TASK -> If a line below falls between the line with "Task: Activate the Marquee zoom (选取框) tool" and the line with "Task: Click the Product Description label", or is one of those two, output it exactly; output nothing else and no pictures.

Saved entries
....

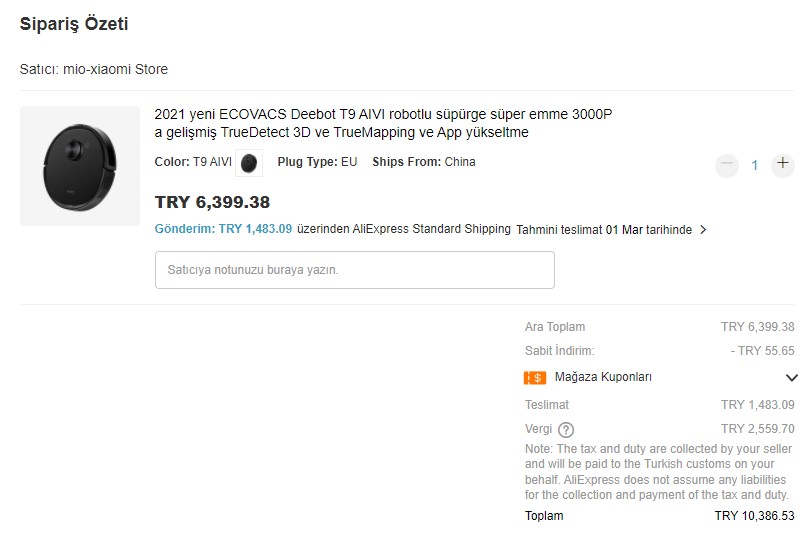This screenshot has height=540, width=811.
Task: Click the Gönderim TRY 1,483.09 shipping link
Action: tap(223, 229)
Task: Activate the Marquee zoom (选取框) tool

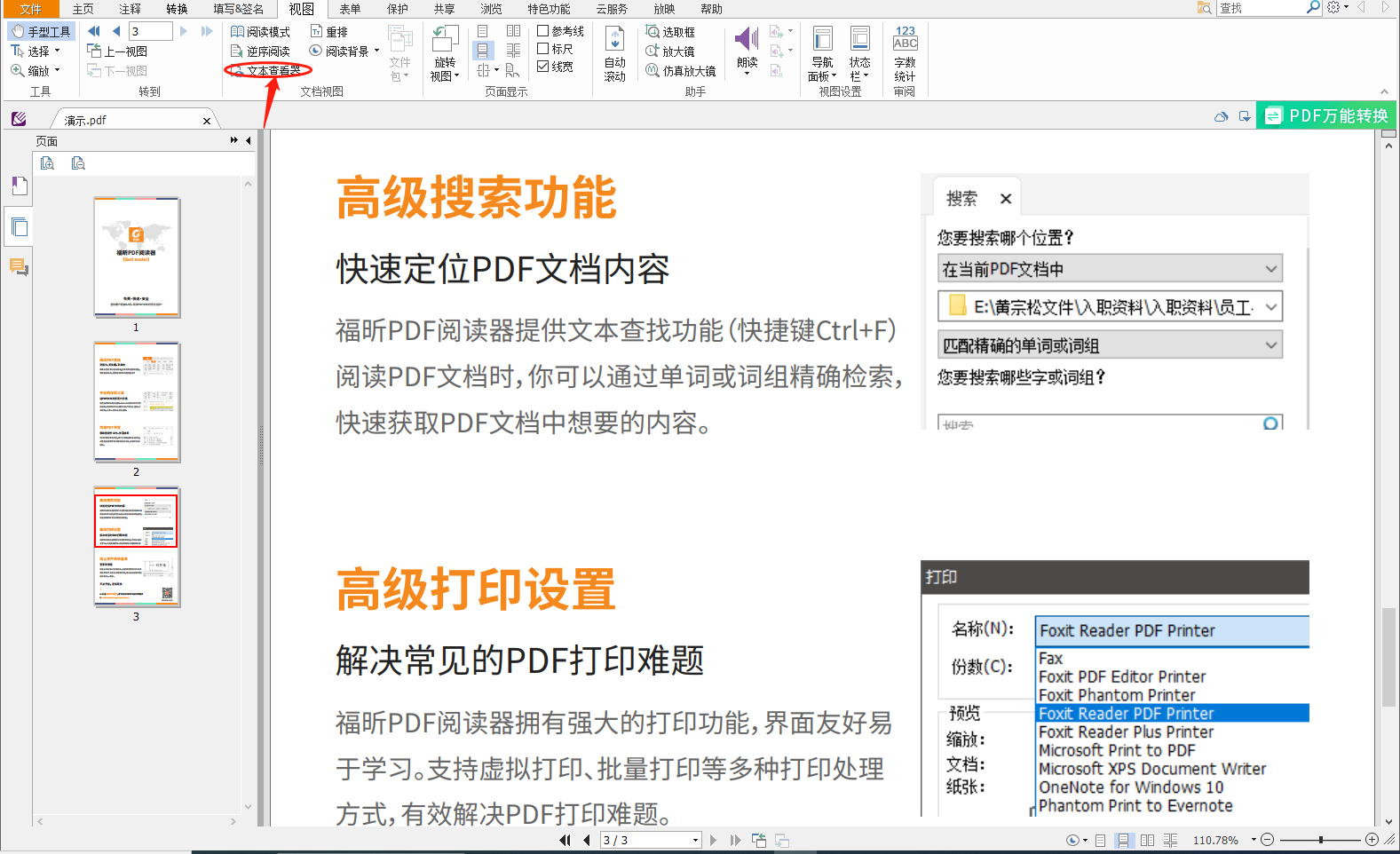Action: (671, 31)
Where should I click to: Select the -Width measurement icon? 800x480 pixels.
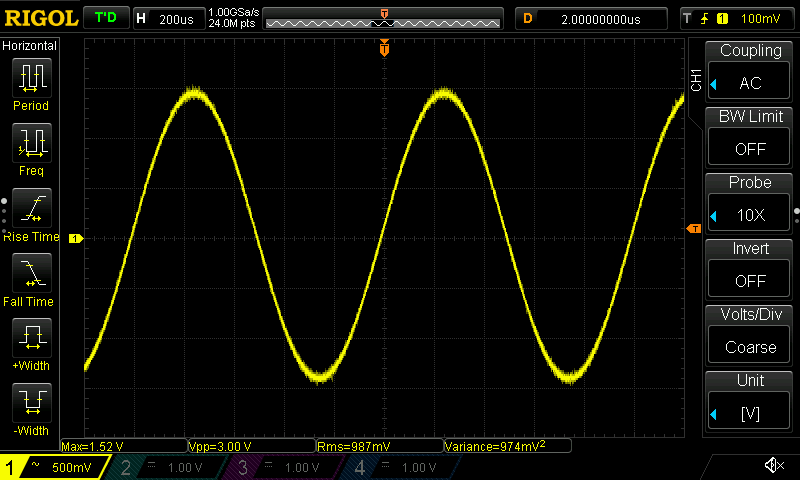[31, 405]
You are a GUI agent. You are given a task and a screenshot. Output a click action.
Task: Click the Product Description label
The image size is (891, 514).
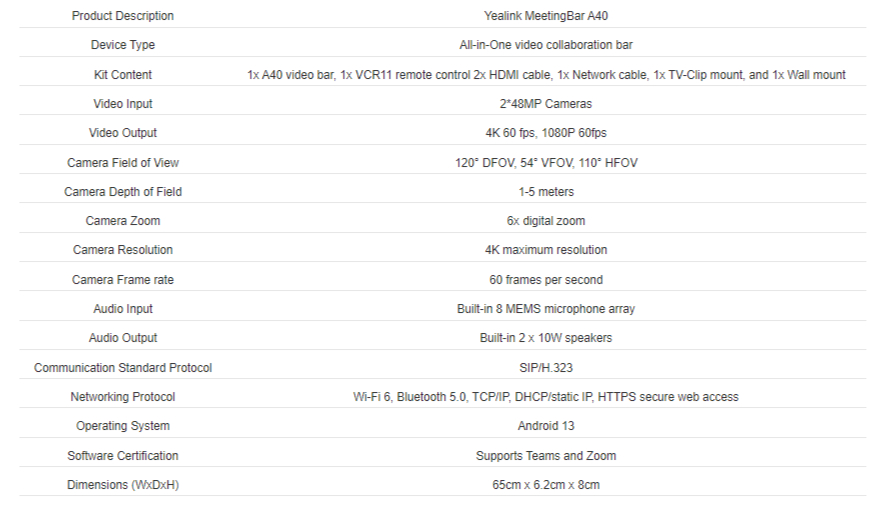[x=123, y=16]
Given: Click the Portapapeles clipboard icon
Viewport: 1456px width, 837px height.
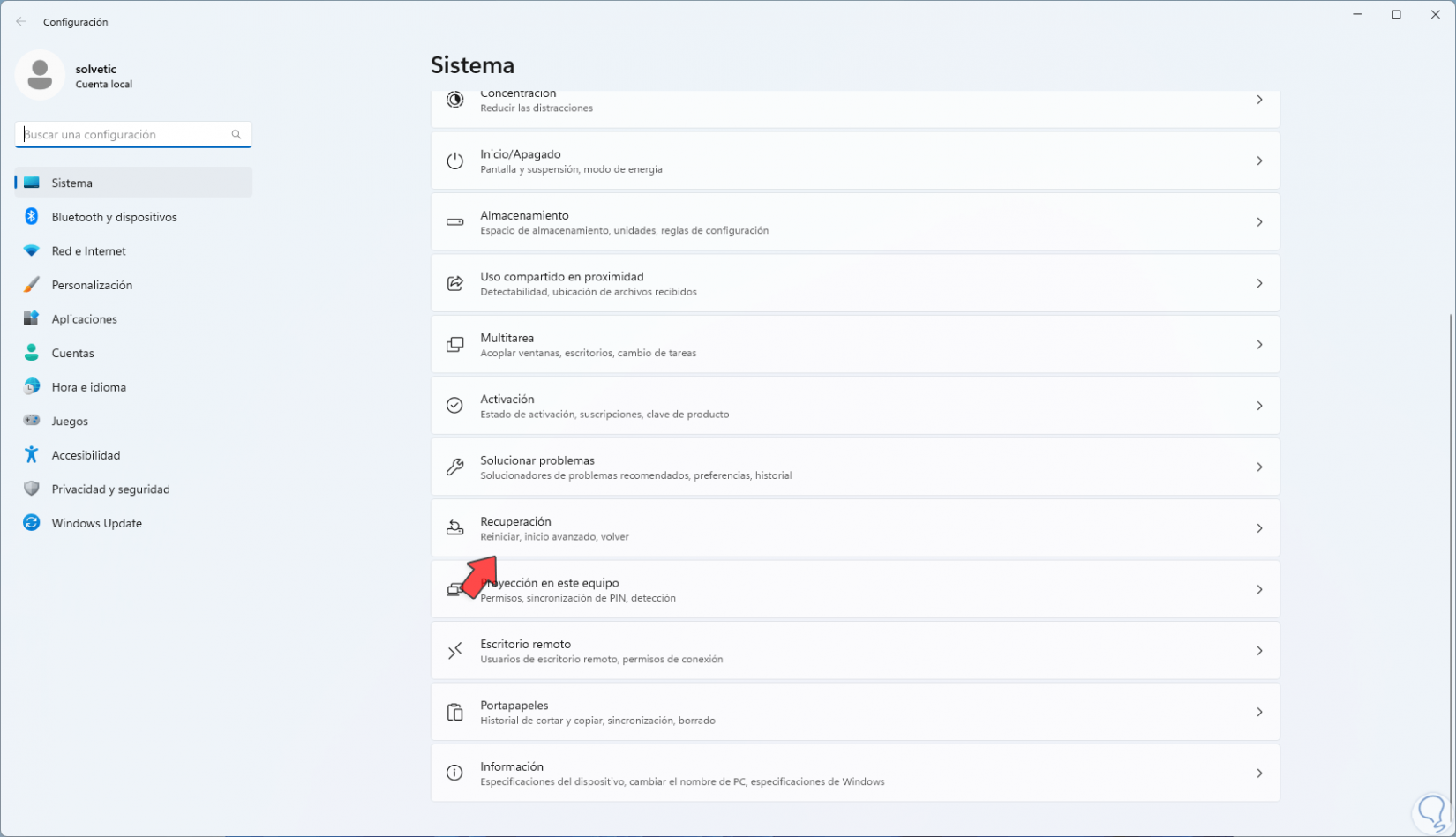Looking at the screenshot, I should (x=454, y=712).
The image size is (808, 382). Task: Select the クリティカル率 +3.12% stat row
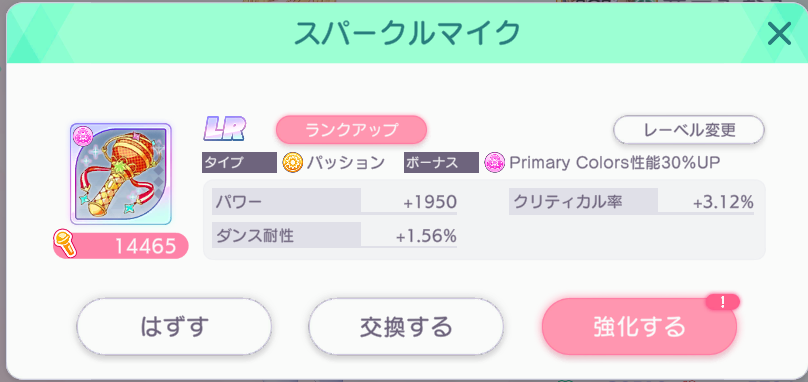[x=631, y=202]

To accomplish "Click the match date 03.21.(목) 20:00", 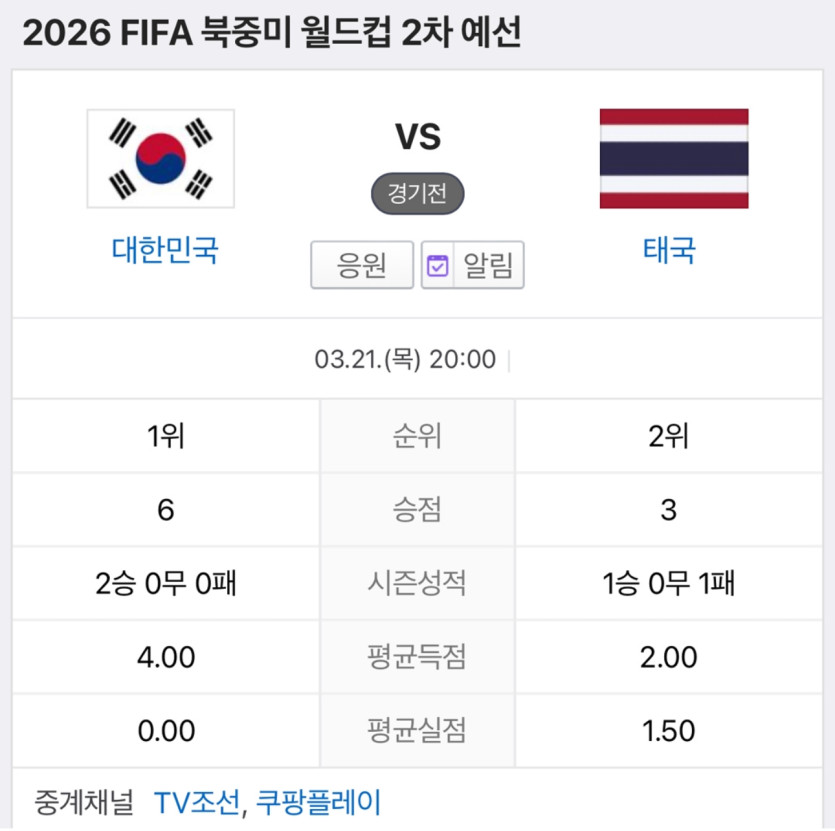I will [x=405, y=359].
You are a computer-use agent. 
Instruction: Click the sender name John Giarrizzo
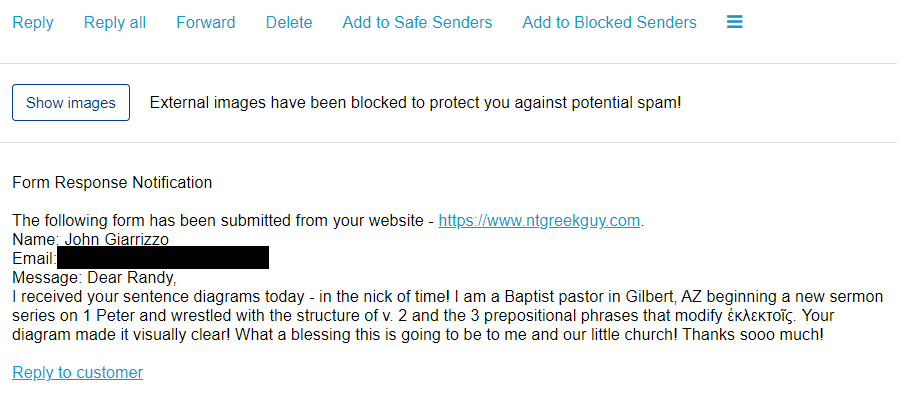point(116,240)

....

EXERCISE SOLUTION ->
Task: Activate the Marquee zoom (选取框) tool

Action: (671, 31)
Where should I click to: Select the -Width measurement icon? 800x480 pixels.
[31, 405]
You are a GUI agent. You are given a task and a screenshot. Output a click action.
Task: Click the Product Description label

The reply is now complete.